The dollar is making minimal moves on the final trading day of Y2K.

At the very end of a year full of excitement, high hopes and larger letdowns, today has been "kinda quiet" in the currency markets, according to Lisa Finstrom, senior currency analyst at

Salomon Smith Barney

.

The dollar is mixed in subdued trading, while again the significant news is "the yen remaining pressured against the dollar, and on the crosses," said Finstrom. The yen has been losing value recently due to concerns about the ailing Japanese economy.

For the fourth consecutive day, the yen has hit new 16-month lows versus the dollar and ten-month lows versus the euro. The dollar/yen cross was recently trading at 114.94, up from 114.51 at yesterday's close. The euro/yen cross also continues to rise today, recently at 106.79 from its last close of 106.41.

"The Europeans are pretty quiet," Finstrom said regarding motion in euro/dollar trading today. Most recently, the dollar was losing value just marginally to the euro, as the euro was trading for $0.9297, up from its last close of $0.9294.
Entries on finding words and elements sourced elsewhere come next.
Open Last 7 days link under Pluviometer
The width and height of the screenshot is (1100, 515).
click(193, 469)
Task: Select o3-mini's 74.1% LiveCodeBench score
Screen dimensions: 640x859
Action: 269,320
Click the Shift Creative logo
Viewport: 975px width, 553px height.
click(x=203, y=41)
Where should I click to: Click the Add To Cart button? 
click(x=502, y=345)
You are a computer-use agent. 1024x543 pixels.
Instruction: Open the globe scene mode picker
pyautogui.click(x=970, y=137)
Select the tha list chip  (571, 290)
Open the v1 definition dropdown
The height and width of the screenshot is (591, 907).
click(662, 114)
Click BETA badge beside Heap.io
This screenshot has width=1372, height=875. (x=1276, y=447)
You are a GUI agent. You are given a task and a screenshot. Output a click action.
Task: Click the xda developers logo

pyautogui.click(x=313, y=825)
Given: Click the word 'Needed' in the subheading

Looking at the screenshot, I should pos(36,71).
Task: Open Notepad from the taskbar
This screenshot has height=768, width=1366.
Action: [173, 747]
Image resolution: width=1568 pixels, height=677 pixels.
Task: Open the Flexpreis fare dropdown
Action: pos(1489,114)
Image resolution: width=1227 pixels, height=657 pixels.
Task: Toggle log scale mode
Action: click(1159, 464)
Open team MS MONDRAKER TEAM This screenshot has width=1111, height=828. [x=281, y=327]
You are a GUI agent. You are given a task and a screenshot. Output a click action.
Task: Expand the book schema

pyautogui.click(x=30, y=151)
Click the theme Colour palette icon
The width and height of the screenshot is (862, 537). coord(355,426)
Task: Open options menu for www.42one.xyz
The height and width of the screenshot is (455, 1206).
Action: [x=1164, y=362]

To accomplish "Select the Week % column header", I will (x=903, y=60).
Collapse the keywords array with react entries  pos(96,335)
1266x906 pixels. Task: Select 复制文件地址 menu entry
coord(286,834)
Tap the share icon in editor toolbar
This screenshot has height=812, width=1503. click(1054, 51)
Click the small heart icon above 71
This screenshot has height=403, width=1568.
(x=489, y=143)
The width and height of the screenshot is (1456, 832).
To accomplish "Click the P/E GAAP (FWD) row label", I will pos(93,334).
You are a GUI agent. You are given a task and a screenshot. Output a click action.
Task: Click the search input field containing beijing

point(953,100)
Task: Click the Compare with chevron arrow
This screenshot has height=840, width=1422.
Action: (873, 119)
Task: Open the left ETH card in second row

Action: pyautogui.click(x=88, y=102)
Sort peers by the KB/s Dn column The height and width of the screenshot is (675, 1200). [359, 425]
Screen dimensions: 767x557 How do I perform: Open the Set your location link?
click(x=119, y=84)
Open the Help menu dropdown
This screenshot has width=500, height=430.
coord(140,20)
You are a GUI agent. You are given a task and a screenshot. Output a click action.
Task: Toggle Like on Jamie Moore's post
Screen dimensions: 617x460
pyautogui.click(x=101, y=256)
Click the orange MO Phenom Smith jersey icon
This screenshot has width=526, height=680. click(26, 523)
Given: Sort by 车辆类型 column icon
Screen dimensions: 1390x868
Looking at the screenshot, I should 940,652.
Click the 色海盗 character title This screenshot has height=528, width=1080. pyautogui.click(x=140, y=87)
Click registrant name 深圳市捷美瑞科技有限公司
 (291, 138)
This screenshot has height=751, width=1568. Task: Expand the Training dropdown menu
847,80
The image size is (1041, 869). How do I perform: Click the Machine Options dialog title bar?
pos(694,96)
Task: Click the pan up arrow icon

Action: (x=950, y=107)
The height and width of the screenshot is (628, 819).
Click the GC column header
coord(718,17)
The euro has recently been picking up most of the yen's lost value. Finstrom sees, "an improved outlook for the Europeans," in the coming year, adding that she is "looking for a sustained gain in the euro."

The dollar is mixed in movement against other world currencies. The British pound is weakening against the dollar, trading at $1.4880, down from $1.4932 yesterday.

The Canadian dollar hit new two-month highs versus the dollar earlier this morning. Finstrom attributes the recent gain in the Canadian currency to "some fund activity buying Canadian dollars in the last couple of days." The U.S. currency was most recently trading for C$1.4970, down from C$1.4999 at yesterday's close.

The U.S. currency is slipping just barely against the Australian dollar today, as the Aussie buck was at $0.5543, up from yesterday's close of $0.5539.

Next week? Next year? With broadening disparities in economic growth, it is difficult to predict. "It will be very interesting to see how much of a slowdown we'll see in the U.S. -- it might be a bit sharper than people believe," Finstrom opined.